The local favourite will think back to the two very gettable birdie putts left behind at the turn, to the loose approach on 15 that cost him a shot, and to the brain fart that was the birdie putt on 17 that sped ten feet back and ended with another bogey.

He had been three ahead of the field when saving par on the third and Matteo Manassero, his playing partner and closest chaser at the time, carded a bogey. 

His next birdie wouldn’t come for nine more holes as Manassero, Daniel Brown and Hojgaard closed in.

It all felt depressingly familiar.

McIlroy had spoken last week about the doubled-edged sword that is his home tournament. He had touched on the demands and the expectations that are added to his plate, and which have all too often left him with a bad case of indigestion.
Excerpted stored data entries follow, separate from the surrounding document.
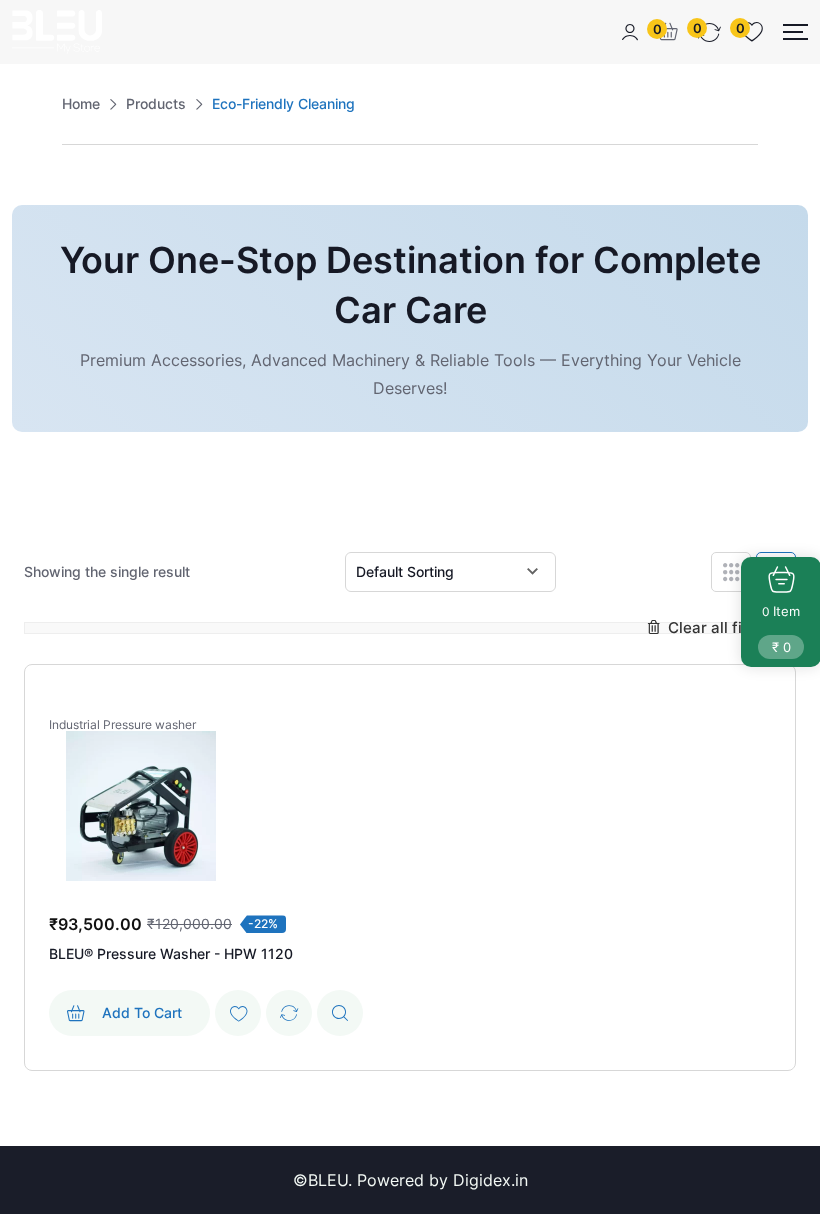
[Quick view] (340, 1013)
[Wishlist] (238, 1013)
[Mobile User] (630, 32)
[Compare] (289, 1013)
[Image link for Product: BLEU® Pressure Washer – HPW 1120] (140, 806)
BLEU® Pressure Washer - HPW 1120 (171, 953)
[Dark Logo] (57, 32)
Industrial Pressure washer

His 2016 win aside, McIlroy has rarely been a leading character come Sunday afternoon as the Irish Open has navigated its way around the island every 12 months. This looked like being different. It should have been different.

Instead, it must be another calving from the iceberg that is his confidence. 

The aura that once attached itself to him remains in spite of his struggles when it matters most, but that has shrunk from the days when he was deemed the natural successor to Woods.

This is a man who seems to have tried everything to get over the line when it matters most this last decade. He has arrived early to, and late for majors, immersed himself in tournament weeks and tried to skirt their edges so that their enormity subsides.

Staying in the family home in Belfast, as he did this week, clearly helped. “I have felt detached, that’s why I started well,” he said at one point. But even that wasn’t enough to get him over the line an hour south of Holywood.

This bore strong shades of St Andrews two years ago when he shared a third-round Open Championship lead with Viktor Hovland only to shoot a bog standard 70 and be overtaken on the inside by Cameron Smith’s 65.

Hojgaard shot the same here.

It adds to all those majors lost from eminently winnable positions since his last in 2014 and it hardens the suspicion that the drought can’t be anything other than mental. There is an equilibrium that is lost when the need and want is at its greatest.

“What the heck,” said one commentator when the ball rattled past the cup on the second-last hole. 

Another pointed the finger at the ‘burden of expectations’. It was a theme that knotted itself through the TV coverage the longer the shadows grew.

McIlroy remains an endlessly fascinating character. A man who can flip-flop on everything from his views on the Ryder Cup, golf in the Olympics, LIV, management teams and even marriages, but the player is maybe more of an enigma than the man.

He has won three times this year but will still end it unfulfilled professionally, this failure to become the first Irishman since Harry Bradshaw in 1949 to win a second Irish Open adding colour to an unwanted portrait of underachievement.

The next major, the Masters in Augusta, is another seven months down the road. 

The journey there, and the extra step or two it takes to get over the line when the next big opportunity arises, seems all the longer after the end game here.